* [PROBLEM TO WORK ON]:
The response must contain each line of the material that holds "computer".

○ ○ ○

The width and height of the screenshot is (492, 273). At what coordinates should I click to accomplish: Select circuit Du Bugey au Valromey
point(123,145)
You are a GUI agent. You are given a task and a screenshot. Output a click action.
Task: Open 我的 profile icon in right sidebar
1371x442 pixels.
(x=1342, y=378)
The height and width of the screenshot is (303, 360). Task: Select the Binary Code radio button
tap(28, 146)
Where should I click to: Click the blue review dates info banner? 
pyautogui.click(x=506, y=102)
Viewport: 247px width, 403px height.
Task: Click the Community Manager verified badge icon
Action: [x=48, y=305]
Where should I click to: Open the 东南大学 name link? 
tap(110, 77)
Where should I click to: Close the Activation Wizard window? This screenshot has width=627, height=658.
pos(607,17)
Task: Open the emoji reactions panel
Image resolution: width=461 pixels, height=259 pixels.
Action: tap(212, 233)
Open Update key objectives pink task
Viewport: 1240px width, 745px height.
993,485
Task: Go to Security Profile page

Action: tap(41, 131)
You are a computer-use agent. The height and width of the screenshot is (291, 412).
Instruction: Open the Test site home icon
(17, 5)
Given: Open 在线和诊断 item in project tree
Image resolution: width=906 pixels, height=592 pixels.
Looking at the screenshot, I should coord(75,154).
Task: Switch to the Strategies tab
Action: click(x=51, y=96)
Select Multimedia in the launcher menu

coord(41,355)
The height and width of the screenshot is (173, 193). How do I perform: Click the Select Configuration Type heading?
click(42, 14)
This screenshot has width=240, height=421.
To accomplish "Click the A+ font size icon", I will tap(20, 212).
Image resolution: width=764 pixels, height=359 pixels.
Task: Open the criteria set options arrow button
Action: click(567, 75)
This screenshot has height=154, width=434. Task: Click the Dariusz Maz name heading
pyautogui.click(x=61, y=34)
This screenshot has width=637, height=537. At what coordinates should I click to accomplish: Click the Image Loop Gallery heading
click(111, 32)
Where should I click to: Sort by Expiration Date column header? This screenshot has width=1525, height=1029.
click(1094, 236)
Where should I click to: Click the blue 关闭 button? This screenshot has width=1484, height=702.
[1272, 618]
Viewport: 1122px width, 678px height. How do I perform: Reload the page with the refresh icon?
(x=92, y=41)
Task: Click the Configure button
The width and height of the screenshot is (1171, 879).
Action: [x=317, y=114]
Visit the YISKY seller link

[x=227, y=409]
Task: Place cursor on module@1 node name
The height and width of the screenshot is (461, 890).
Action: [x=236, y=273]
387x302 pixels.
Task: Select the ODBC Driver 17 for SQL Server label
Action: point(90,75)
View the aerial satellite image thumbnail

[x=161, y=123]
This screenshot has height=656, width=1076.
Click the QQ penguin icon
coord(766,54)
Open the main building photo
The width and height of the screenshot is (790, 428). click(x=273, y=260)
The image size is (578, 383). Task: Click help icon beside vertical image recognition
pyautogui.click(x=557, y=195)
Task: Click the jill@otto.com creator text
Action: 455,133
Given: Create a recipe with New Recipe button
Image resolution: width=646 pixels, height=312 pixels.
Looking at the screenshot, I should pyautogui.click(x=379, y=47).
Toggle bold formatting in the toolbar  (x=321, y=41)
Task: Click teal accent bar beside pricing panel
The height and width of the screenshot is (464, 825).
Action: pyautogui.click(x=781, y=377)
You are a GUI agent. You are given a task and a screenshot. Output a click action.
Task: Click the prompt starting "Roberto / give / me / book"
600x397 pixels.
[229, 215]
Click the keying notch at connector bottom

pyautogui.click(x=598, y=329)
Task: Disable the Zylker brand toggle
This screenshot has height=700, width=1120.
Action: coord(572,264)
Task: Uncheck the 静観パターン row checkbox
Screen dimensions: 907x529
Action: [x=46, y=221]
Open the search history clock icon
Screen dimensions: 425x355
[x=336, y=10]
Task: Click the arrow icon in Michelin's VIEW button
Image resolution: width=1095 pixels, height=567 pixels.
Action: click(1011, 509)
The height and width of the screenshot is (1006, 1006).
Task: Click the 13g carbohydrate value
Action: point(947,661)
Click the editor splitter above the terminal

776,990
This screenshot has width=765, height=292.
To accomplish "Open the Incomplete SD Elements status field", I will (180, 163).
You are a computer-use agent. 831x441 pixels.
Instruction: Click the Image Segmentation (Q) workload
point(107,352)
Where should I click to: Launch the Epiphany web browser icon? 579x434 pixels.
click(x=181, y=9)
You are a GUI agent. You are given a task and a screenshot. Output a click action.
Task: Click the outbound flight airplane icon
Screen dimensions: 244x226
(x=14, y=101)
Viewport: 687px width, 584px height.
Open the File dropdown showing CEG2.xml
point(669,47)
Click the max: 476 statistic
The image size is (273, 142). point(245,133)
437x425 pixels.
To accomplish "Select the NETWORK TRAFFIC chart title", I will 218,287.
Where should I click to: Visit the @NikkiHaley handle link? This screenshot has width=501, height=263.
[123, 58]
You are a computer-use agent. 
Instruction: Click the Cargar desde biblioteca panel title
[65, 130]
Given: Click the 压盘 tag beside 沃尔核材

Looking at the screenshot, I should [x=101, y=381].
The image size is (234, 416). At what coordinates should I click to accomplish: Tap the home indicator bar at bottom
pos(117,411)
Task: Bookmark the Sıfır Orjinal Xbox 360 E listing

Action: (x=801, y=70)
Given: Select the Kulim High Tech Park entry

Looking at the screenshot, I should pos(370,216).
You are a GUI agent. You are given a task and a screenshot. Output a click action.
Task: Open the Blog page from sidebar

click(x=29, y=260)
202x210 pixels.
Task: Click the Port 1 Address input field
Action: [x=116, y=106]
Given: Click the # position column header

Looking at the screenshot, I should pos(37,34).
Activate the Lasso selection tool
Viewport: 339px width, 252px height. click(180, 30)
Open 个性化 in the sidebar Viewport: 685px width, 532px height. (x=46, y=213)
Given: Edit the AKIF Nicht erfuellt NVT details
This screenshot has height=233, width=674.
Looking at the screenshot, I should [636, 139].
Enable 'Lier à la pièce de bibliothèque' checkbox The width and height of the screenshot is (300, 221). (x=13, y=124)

○ ○ ○

* [ANSWER TO THIS TASK]:
You are a computer-use agent. The height and width of the screenshot is (291, 412).
You are a computer-use agent. 831x441 pixels.
You are a computer-use agent. 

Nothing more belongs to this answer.